We found that for these traces, local proxy caching could reduce latency by at best 26%, prefetching could reduce latency by at best 57%, and a combined caching and prefetching proxy could provide at best a 60% latency reduction. Furthermore, we found that how far in advance a prefetching algorithm was able to prefetch an object was a significant factor in its ability to reduce latency. We note that the latency reduction from caching is significantly limited by the rapid changes of objects in the Web. We conclude that for the workload studied caching offers moderate assistance in reducing latency. Prefetching can offer more than twice the improvement of caching but is still limited in its ability to reduce latency.
The growth of the Web over the past few years has inspired researchers to investigate prefetching and caching as techniques to reduce latency [1,12,15]. While such techniques have seen significant success reducing latency in storage systems [7,8,9,14] and in processor memory hierarchies , it remains to be seen how effective such techniques can be within the World Wide Web.
We classify caching and prefetching into four different methods and then derive bounds on these methods. Using traces taken over a three week period at Digital Equipment Corporation, we quantify these bounds.
We assume the use of a proxy server as an intermediary between the client (browser) and the web server. This proxy server accepts requests from clients and satisfies them using data that has been prefetched, cached or retrieved directly from an appropriate web server. This configuration is quite common in the Web today. Whether a proxy is used or not, this model serves to partition the latency of Web retrievals into two components: external latency, caused by network and web server latencies that are external to an organization, and internal latency, caused by networks and computers within the bounds of an organization. Figure 1 illustrates a common configuration.
Because the proxies are normally located on the organization's network, the communication between the client and proxy is normally a small portion of the overall latency. On the other side, the proxy-server communication normally accounts for a significant majority of the total event latency. The primary goal of proxy-based caching and prefetching is to reduce the amount of time the client waits for data by reducing or removing external latency. In our traces, external latency accounts for 77% of the latency seen in our entire trace set and 88% of the latency seen by subset of clients geographically close to the proxy.

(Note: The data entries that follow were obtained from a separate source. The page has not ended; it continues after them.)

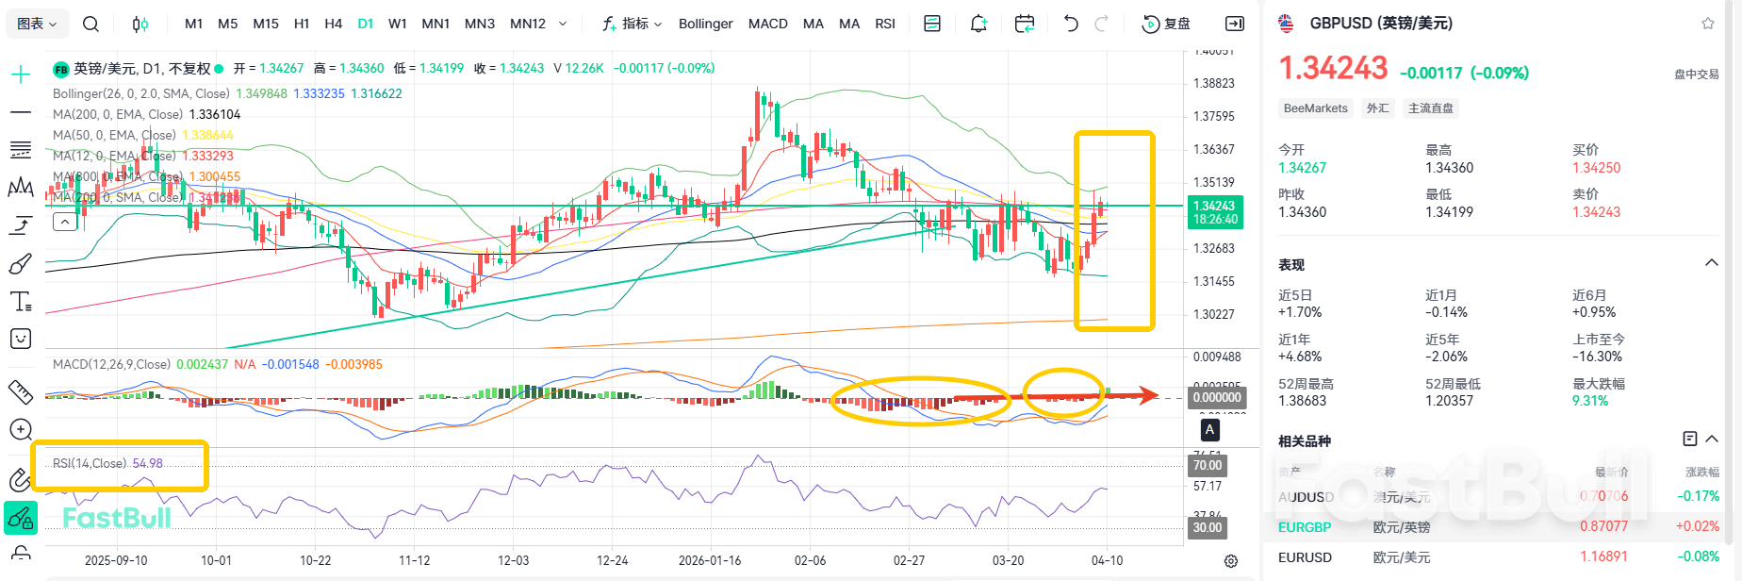Open EURGBP in related symbols list

tap(1305, 527)
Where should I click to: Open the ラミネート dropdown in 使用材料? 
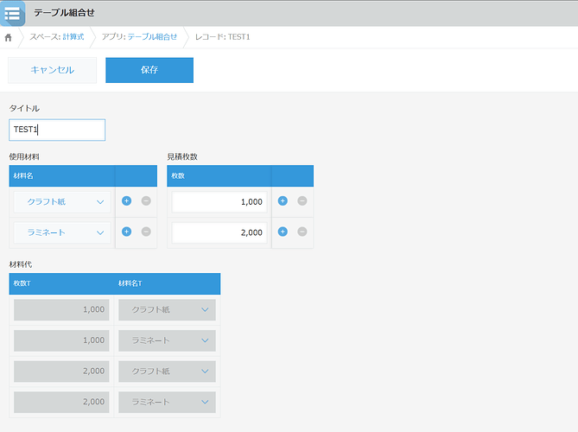(x=62, y=232)
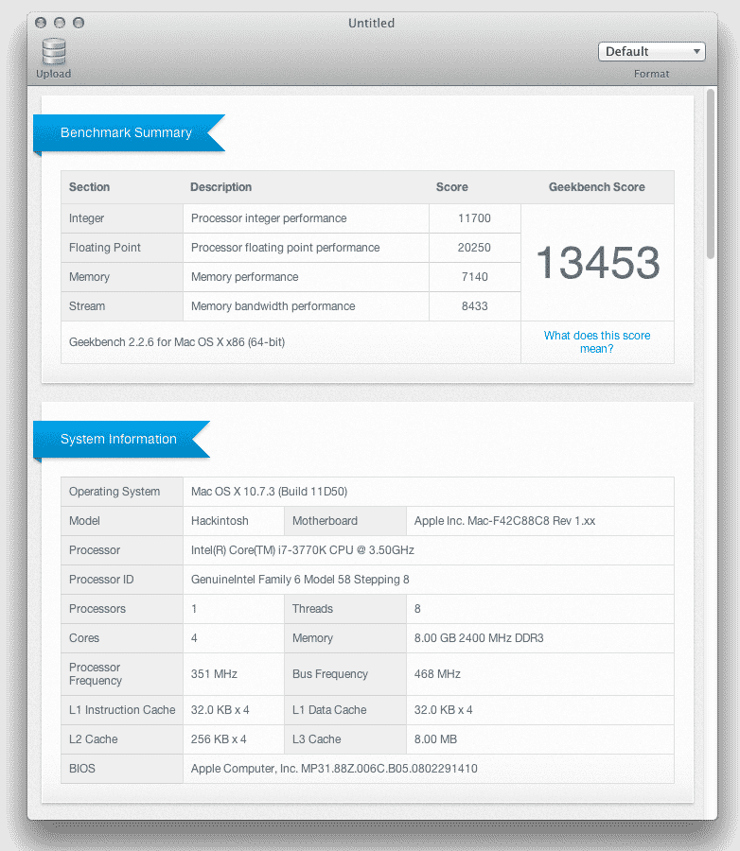The height and width of the screenshot is (851, 740).
Task: Click the Integer score value 11700
Action: coord(474,218)
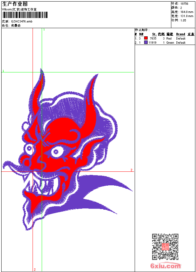Click the file name GZHC3476.emb
196x272 pixels.
point(21,22)
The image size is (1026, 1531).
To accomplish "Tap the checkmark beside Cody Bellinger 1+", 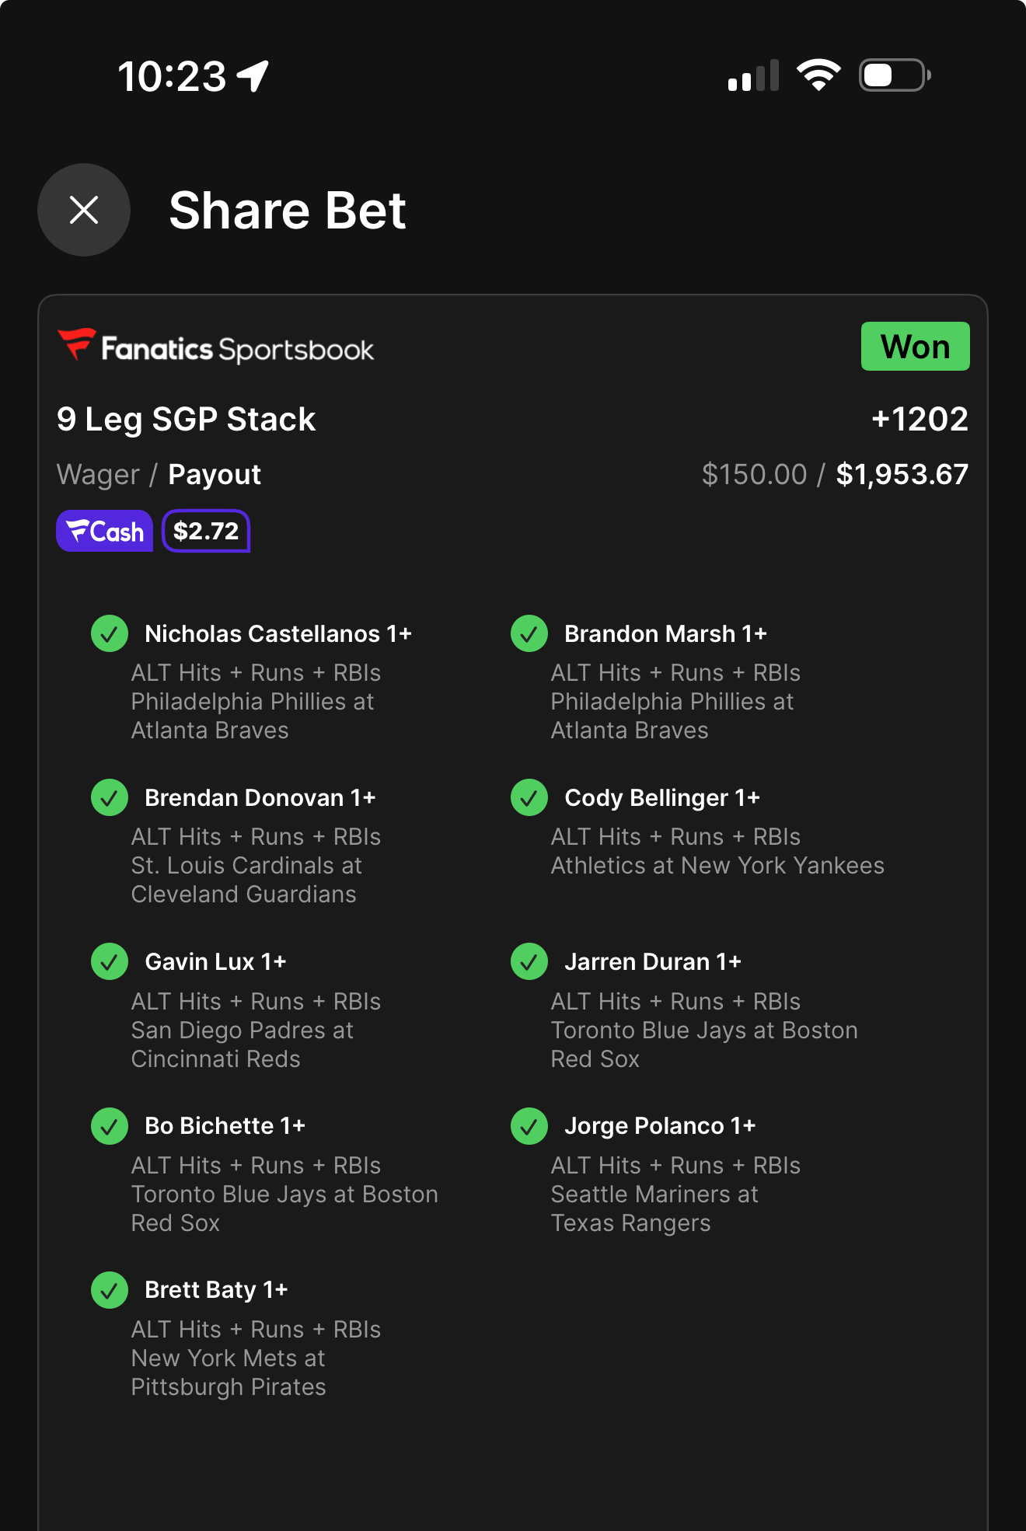I will (x=529, y=797).
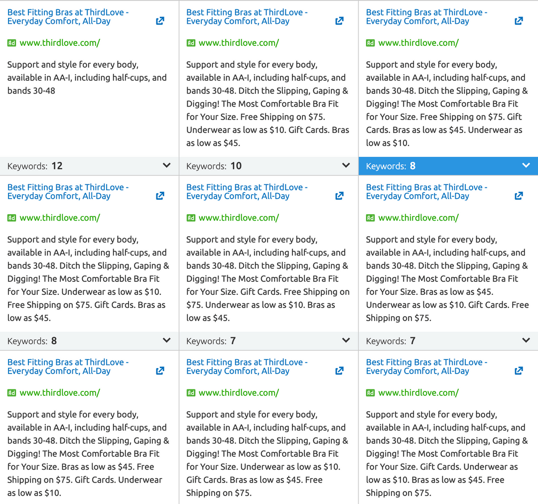This screenshot has width=538, height=504.
Task: Expand the non-highlighted Keywords: 8 dropdown
Action: tap(167, 340)
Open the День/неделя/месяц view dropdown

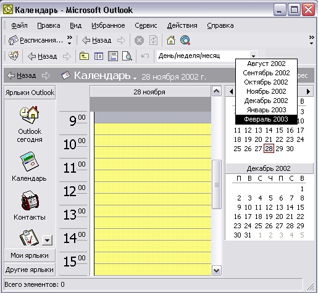click(253, 56)
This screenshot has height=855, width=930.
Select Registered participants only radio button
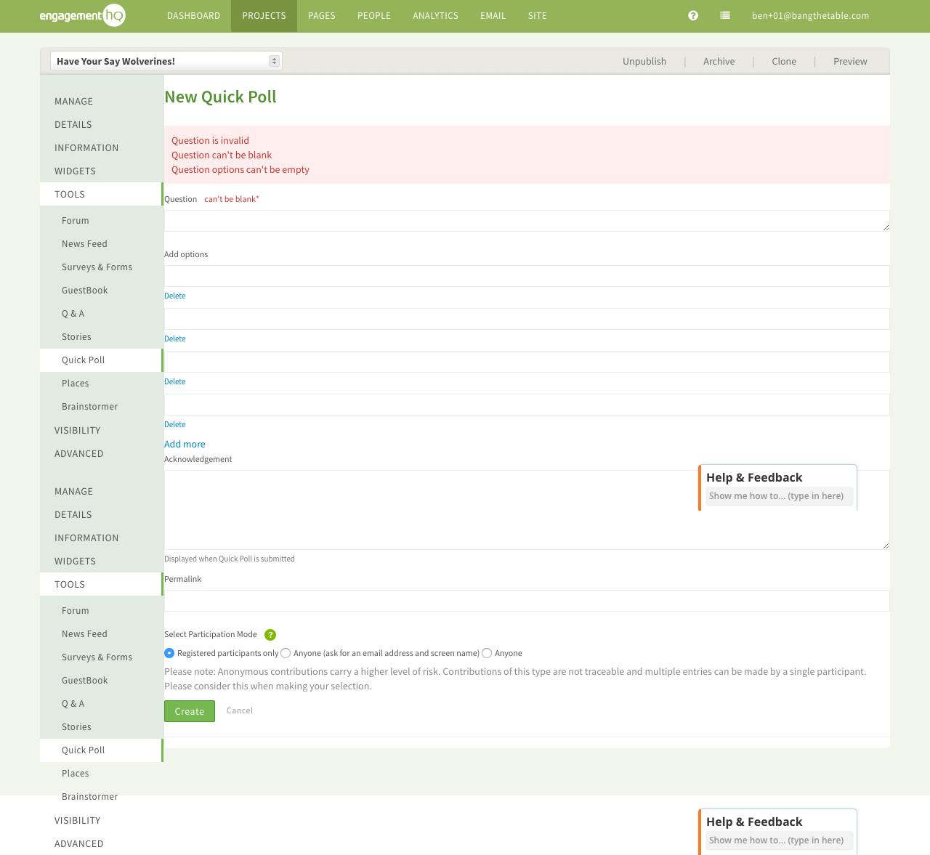point(169,653)

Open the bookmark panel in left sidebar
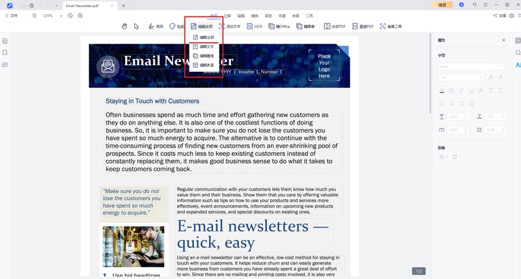[x=5, y=53]
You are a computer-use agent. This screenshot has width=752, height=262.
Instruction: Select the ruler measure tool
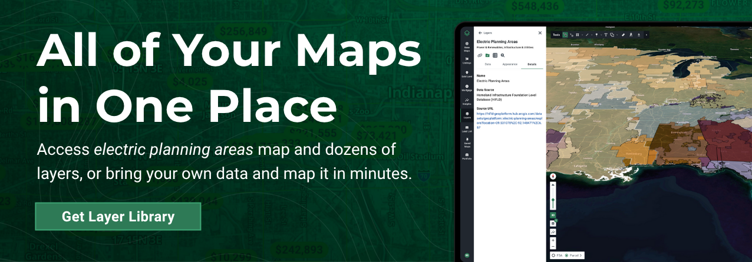[623, 35]
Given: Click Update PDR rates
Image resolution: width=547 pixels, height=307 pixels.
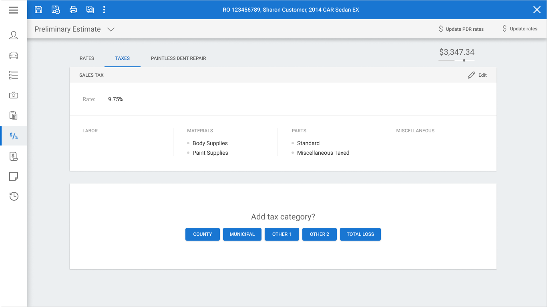Looking at the screenshot, I should coord(461,29).
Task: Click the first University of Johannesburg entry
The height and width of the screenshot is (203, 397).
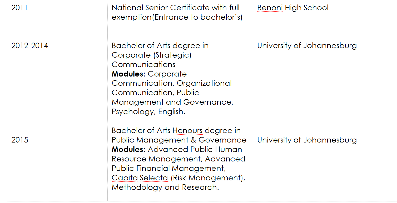Action: coord(307,46)
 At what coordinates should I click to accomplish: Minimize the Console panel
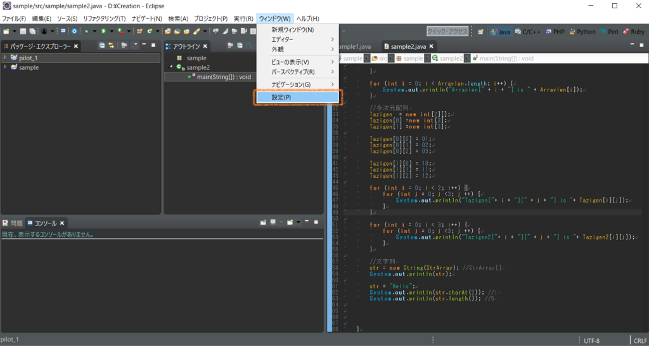(x=306, y=222)
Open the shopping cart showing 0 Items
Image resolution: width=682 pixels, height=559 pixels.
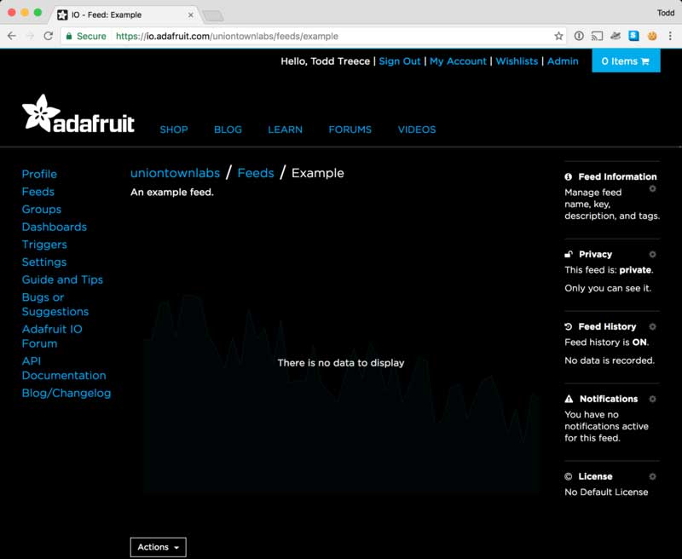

With this potential for such a significant performance gain, the best improvement we saw from caching and prefetching reduced total latency by 60%. Additionally, we saw that the prefetching lead time, the amount of time between when prefetching begins and when the object is needed, significantly affects the amount of latency reduction. We found that when we limited our simulator to providing only a three-minute warning, the latency reduction dropped to 43%. Additionally, we observe that the latency reduction from caching was half of what it would have been for a data set with data objects that did not change. This observation agrees with several studies that show a high rate of change for objects in the web [11,6,3]. Comparing our results with the external latency we observe that, for the workload examined, Web latency consists of 23% internal latency, 20% external latency that cannot be cached or prefetched and 57% external latency that can be removed through prefetching and caching. The key point that we take from these results is that while caching and prefetching are helpful, under the current conditions there is a limit to their ability to reduce latency.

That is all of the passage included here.